Slovenia could well go down in history as the most EU-optimistic candidate country, as Slovenes seemed to agree that the country had received a very good deal in the accession negotiations. For NATO the support was lower, but here one of the major turning points was the assassination of Serbian Prime Minister Zoran Djindjic.
Slovenians, the second nation to vote for European Union membership this year, have strongly supported the country’s integration into the Union. According to the unofficial results of the national electoral commission, 89.61% have said ‘Yes’. With this outcome, Slovenia could well go down in history as the most EU-optimistic candidate country. Malta, which held its EU referendum on March 8, also supported EU membership but with only 53.6% of Maltese in favor.

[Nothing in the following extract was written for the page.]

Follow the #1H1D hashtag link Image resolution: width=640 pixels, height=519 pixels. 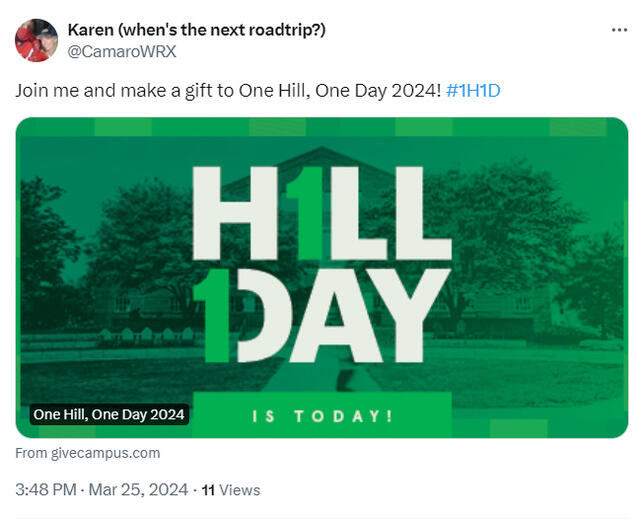click(x=473, y=91)
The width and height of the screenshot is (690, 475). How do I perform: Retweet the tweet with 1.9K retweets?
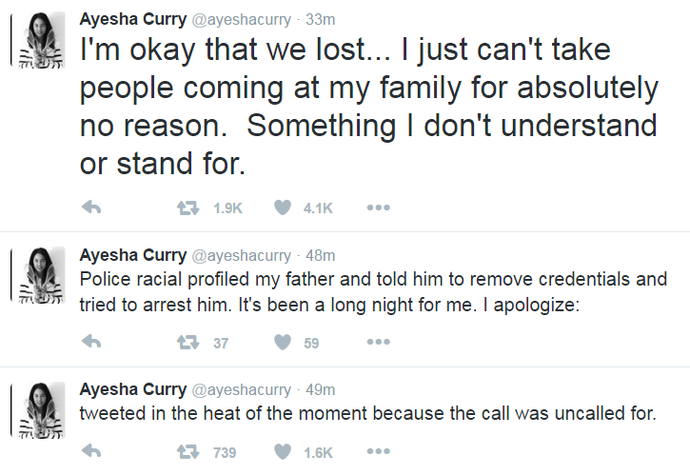[185, 209]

However, it would be wrong to believe that the outcome of the Slovenian EU referendum is only due to a very successful pre-referendum campaign. Previous opinion polls over the years have shown support for the EU among 60 to 70 percent of the population, with only one in five Slovenians undecided. Consequently, the success of the EU referendum was never in doubt. Instead, there were fears that people might vote against NATO membership, another issue on the ballot last Sunday.
Apparently taking into account the consistent level of public support for the EU, the Slovenian government decided to focus its attention on NATO to try and convince the public that membership in both organizations is complimentary, not exclusive. The slogan of the official campaign for the dual referendum was subsequently “at home in Europe, safe in NATO,” thus making it difficult to separate the two issues.
In reviewing the campaign, it seems that the Slovenian government counted on outside help to a large degree. The former Yugoslavian republic was bombarded almost daily with high-profile visits from Europe, including visits by EU President Romano Prodi and NATO Secretary General George Robertson.
For NATO – which got a 66.05% vote of support in the referendum – one of the major turning points was the assassination of Serbian Prime Minister Zoran Djindjic. For many, this was an unpleasant wake-up call that served as a reminder of the unstable region Slovenians live in. Joining the EU and NATO meant leaving these troubles in the past.
As for the EU, Slovenes seemed to agree that the country had received a very good deal in the accession negotiations. The Slovenian Minister for European Affairs, Janez Potočnik, who is very popular among the people, is also praised for explaining EU affairs in a very clear manner.
Moreover, there was no real ‘No’ campaign against the EU as only one minor political party in the Parliament (the Nationalist Party that holds 4 seats in the 90-seat Parliament) is against Slovenia’s integration into the EU. Now and then some public figures argued that EU membership meant sacrificing a part of national sovereignty, a sensitive issue for a country with only a short period of independence. This argument never prevailed, though, partly because of the positive outcome of the accession negotiations and partly because Slovenes generally accept that adopting European laws and standards is good for the country. It must be noted that Slovenia has a relatively high standard of living, therefore the Slovenian people don’t expect many problems entering the common European market and facing down Western competition.